Durante el primer mandato del presidente Clinton las relaciones con China atravesaron un punto crítico: el intento de la administración de dicho presidente de condicionar la situación comercial de China, como «nación más favorecida», al historial de mejoras de los derechos humanos en China. El de «nación más favorecida» es en cierto modo un título engañoso: dado que una importante mayoría de los países disfrutan de esta categoría, no es tanto un indicador de favor como una afirmación de que un país cuenta con unos privilegios comerciales normales.8 La idea de condicionalidad de «nación más favorecida» presentaba su objetivo moral en forma del típico concepto pragmático estadounidense de la recompensa y el castigo (o la «zanahoria» y el «palo»). Como explicó el asesor de Seguridad Nacional de la administración de Clinton, Anthony Lake, Estados Unidos retendría un beneficio hasta obtener resultados, «al propocionar castigos que incrementan los costes de la represión y de la conducta agresiva» hasta que la dirección de China estableciera un cálculo racional basado en el interés encaminado a liberalizar sus instituciones internas.9

En mayo de 1993, Winston Lord, a la sazón secretario de Estado adjunto para asuntos de Asia oriental y del Pacífico, y durante la década de 1970 mi socio indispensable en la apertura hacia China, se desplazó a Pekín para poner al corriente a las autoridades chinas sobre los puntos de vista de la nueva administración.
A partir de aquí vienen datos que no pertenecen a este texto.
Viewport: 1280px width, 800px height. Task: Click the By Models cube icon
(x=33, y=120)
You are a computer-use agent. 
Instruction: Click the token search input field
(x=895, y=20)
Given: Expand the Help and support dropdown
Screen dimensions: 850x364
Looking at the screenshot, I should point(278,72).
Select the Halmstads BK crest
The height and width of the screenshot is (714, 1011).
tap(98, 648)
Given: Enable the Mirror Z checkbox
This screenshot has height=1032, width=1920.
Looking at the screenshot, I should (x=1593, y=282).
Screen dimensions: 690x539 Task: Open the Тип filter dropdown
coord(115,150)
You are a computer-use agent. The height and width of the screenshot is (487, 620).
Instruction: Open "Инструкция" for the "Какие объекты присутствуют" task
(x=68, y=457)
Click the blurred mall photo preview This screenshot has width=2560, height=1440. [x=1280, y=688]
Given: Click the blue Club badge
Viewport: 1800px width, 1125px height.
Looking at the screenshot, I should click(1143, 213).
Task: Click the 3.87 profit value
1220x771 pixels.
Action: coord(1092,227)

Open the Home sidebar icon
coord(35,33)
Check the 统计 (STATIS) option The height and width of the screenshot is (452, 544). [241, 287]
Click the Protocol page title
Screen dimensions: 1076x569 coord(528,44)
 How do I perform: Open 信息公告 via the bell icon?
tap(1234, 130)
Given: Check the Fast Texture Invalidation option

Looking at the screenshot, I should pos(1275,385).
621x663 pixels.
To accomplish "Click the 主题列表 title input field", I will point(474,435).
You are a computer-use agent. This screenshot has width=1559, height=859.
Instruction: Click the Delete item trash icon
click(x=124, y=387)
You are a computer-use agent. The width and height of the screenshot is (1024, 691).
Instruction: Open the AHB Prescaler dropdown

Al final del viaje, Lord advirtió de que era imprescindible un «progreso espectacular» en materia de derechos humanos, en la no proliferación y otras cuestiones si China quería mantener su situación de «nación más favorecida».10 Lord, atrapado entre un gobierno chino que rechazaba como ilegal cualquier condicionamiento y unos políticos estadounidenses que exigían unas condiciones cada vez más estrictas, no hizo ningún progreso.

Visité Pekín poco después del viaje de Lord y allí encontré a los mandatarios chinos esforzándose por trazar un plan que les sacara del callejón sin salida de la condicionalidad del estatus de «nación más favorecida». Jiang presentó una «sugerencia amistosa»:

China y Estados Unidos, como países de envergadura, tendrían que plantearse los problemas con una perspectiva a largo plazo. El desarrollo económico y la estabilidad social de China sirve a los intereses de este país, pero a su vez lo convierte en una importante fuerza de cara a la paz y la estabilidad, en Asia y en los demás lugares. Creo que, al observar al resto de los países, Estados Unidos debe tomar en consideración su autoestima y su soberanía. Esta es una sugerencia amistosa.

Jiang intentaba de nuevo impedir que Estados Unidos viera a China como una posible amenaza o como un adversario, y con ello reducir cualquier tentativa de mantener controlado a su país:

Ayer, en un simposio, abordé este tema. También mencioné un artículo publicado en The Times que apuntaba que un día China se convertiría en una superpotencia. He dicho por activa y por pasiva que China jamás representará una amenaza para otro país.

En el contexto de las duras palabras de Clinton y de la actitud beligerante del Congreso, Lord negoció un compromiso con el dirigente de la mayoría del Senado, George Mitchell, y con la miembro de la Cámara de Representantes, Nancy Pelosi, que ampliaba un año más el estatus de China como «nación más favorecida». Se expresaba en una orden ejecutiva flexible y no en una ley vinculante. Limitaba la condicionalidad a los derechos humanos en lugar de incluir otros campos de democratización en los que insistían muchos miembros del Congreso. Para los chinos, sin embargo, la condicionalidad era una cuestión de principios, como lo había sido para la Unión Soviética cuando rechazó la Enmienda Jackson-Vanik.

Pekín se opuso a las condiciones, pero no a su contenido.